Springdale is just 40 minutes to the Washington Dulles airport, 90 minutes from Baltimore Airport and just one hour from Washington D.C. It is situated in the quaint village of Lincoln, within the historic district of Goose Creek Quaker Village. Located in the heart of Northern Virginia Wine Country, Springdale is only a short drive to numerous historical sites; Harper’s Ferry, Middleburg’s Belle Grove Plantation, Manassas Battlefield and Virginia Hunt Country are places you’ll want to visit. Also nearby you’ll find the quaint town of Leesburg, Morven Park and Oatlands Plantation.
Springdale was built by avid abolitionist, government official, writer, noted educator, and evangelical Quaker, Samuel M. Janney. Known as a ‘loyal fighter for the mistreated,’ he was credited with establishing Sunday Schools and day school for African American children. He personally taught his hired farm hands to read and write. His ancestors were long invested in Goose Creek; they settled here from Pennsylvania in 1745.
Springdale was originally a highly successful girl’s boarding school, the first on the East Coast. When the Civil War got too close, Janney sent his students home for safety and then used Springdale as a soldiers' hospital serving both the North and South. Hand-carved initials can still be seen in the hardwood floors, presumed to be from soldiers being treated in the hospital.
According to family and town legend, it is believed that Springdale served as one of the last stops of the Underground Railroad. This is supported by architectural evidence of sub-basements, crawl spaces, curious cubby holes and closed-off fireplaces. The Potomac River and freedom were only 14 miles away. Interestingly, Janney possessed a personal pass, signed by President Lincoln, to cross the Potomac during the War when all others were barred.
Springdale later housed a co-ed school and then in the early 1900’s served as a boarding house, housing up to 35 people at a time. It was later purchased as a private weekend retreat where Sam Rayburn and Lyndon B. Johnson were known to play poker in the parlor. In recent years, Springdale Country Inn was a B & B, hosting small business gatherings and receptions.
Springdale is listed on both the national and state registers of historic places.
The estate is comprised of five rolling acres with a babbling brook, wooden bridges, gardens and benches along wooded trails. Nearly two acres are of reconstructed native wild flower gardens feature plants that would have been commonly grown 100 years ago.
The elegant, federal-style manor home boasts four stories, 25 rooms, eight fireplaces and a perfectly situated sun room with stunning views of the property. Constructed primarily of stone and oak, Springdale is marked by quality craftsmanship. It has the original Quaker pegs and dumb-waiter and now houses a commercial kitchen and state of the art sprinkler system.
Just up-the-road, you’ll find the quaint village of Lincoln. The best way to see this area is on foot. The Lincoln Loop is a 3.6 mile stroll down three gravel roads that begins and ends at the historic Goose Creek Meeting House.

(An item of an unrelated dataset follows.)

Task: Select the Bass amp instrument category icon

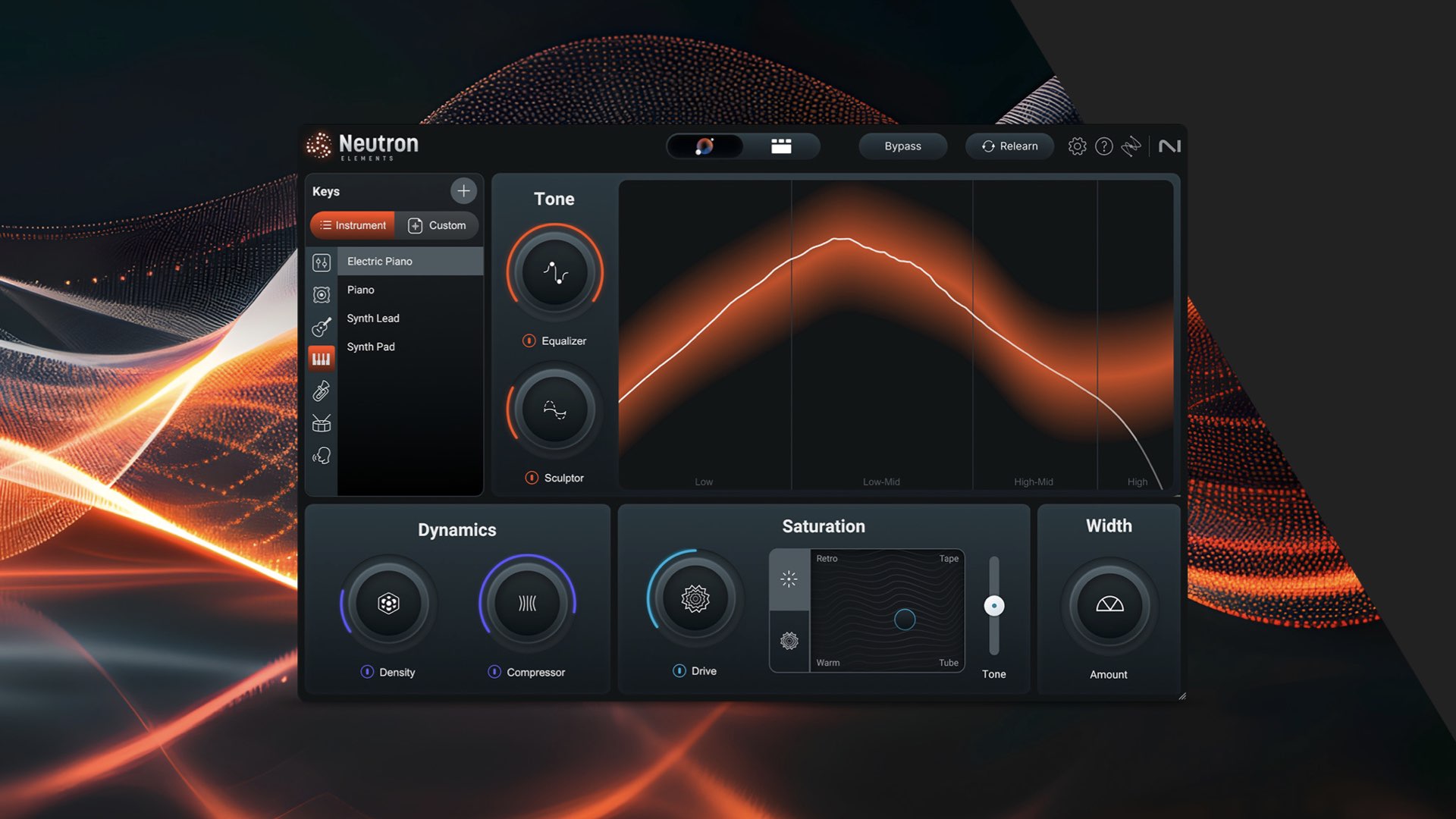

Purcellville Historic District, which is listed on the National Register of Historic Places and the Virginia Landmarks Registry for its abundance of pre and post-Civil War architecture is a quick 2 and a half miles away. A few of Purcellville’s landmarks include the 1904 W&OD train depot, the 1905 Smith & Hirst Mill, now home to ‘Magnolias at the Mill’ restaurant where patrons eat amongst historic mill machinery, and Nichols Hardware. This iconic hardware store has been in the same family and location for 100 years. With their floor-to-ceiling wooden drawers, treasure-hunt type shopping and hand-written bills, it is an experience not to be missed. J Riley Stewart posted an excellent article in his blog, along with gorgeous photographs, about this area's history and charm.
Main Street is home to most of Purcellville’s oldest homes and smaller businesses: the original Purcell’s store (1822), the 1838 Hampton Hotel, the 1840s Asa Moore Janney house, and Purcellville’s first church, the 1892 ‘Free Church’. On North 21st street, sits one of Purcellville’s oldest buildings (1795), the second home of James and Rebekah Dillon, the first settlers of Purcellville. Among antique, unique decor and gift shops, you’ll also find modern convenience close by, including locally owned bicycle and coffee shops.

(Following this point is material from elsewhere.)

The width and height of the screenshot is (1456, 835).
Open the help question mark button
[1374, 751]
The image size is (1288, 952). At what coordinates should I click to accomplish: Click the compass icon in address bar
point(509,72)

Western Loudoun is Northern Virginia's Wine Country. You'll find Virginia wine to be world class, and the scenery is, of course, lovely. Visit a cluster, or take a look at any of the vineyards along the wine trail. Many feature live entertainment, outdoor seating - many with fireplaces, and picnic grounds. If you're not a wine lover, try the Blue Ridge Ale Trail. You'll also find that distilleries and cideries are also popping up in the area.

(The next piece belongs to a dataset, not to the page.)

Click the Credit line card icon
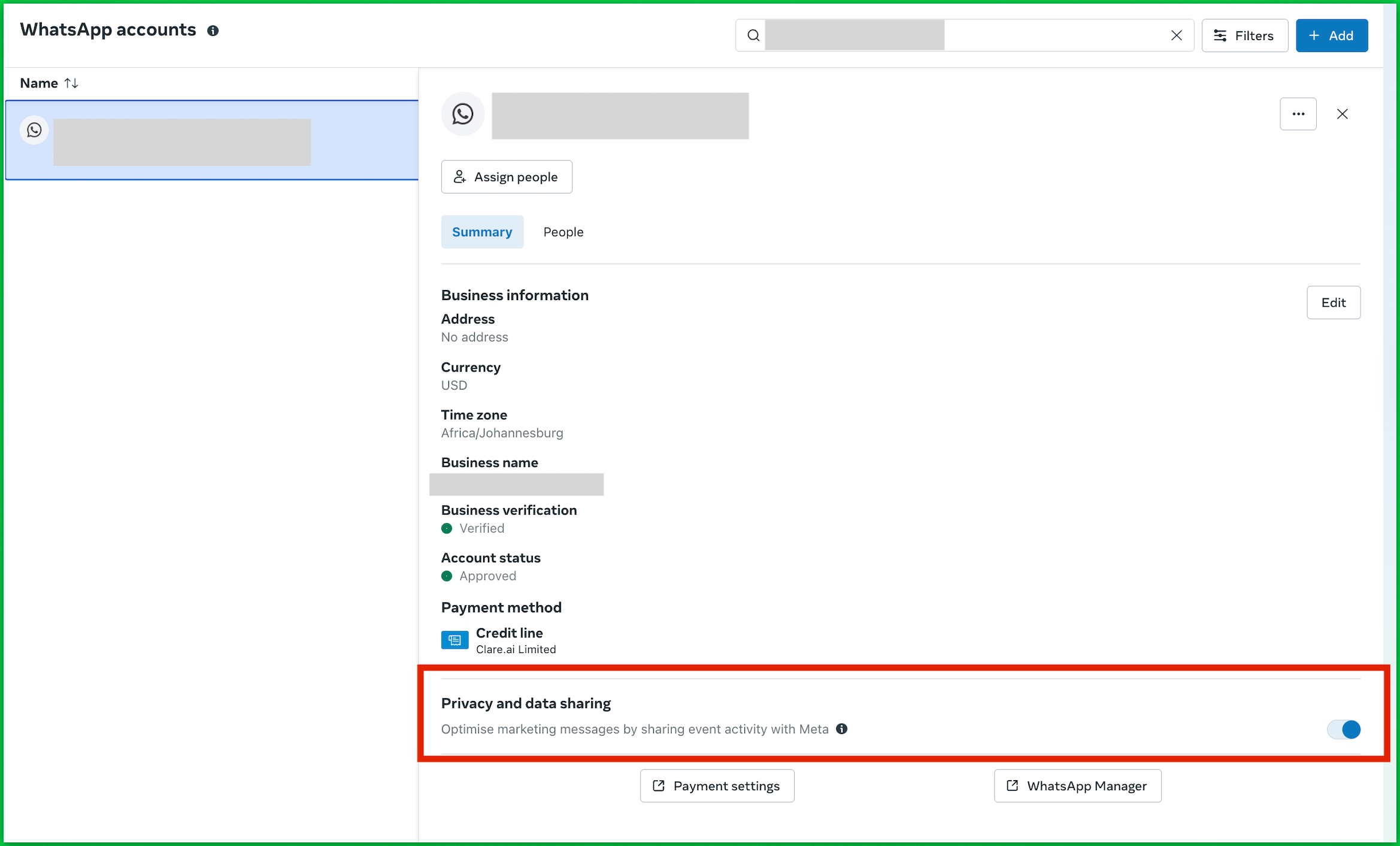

Cyclists and pedestrians alike enjoy the W & OD Trail. Purcellville Train Station is the final stop of the 45 mile trek that begins in the Shirlington area of Arlington county. Springdale Village Inn is under 3 miles from the Purcellville trailhead, with well maintained paved roads all the way.
Of course, if you just want to sit back and relax, Springdale Village Inn can be your quiet retreat, and that is often enough!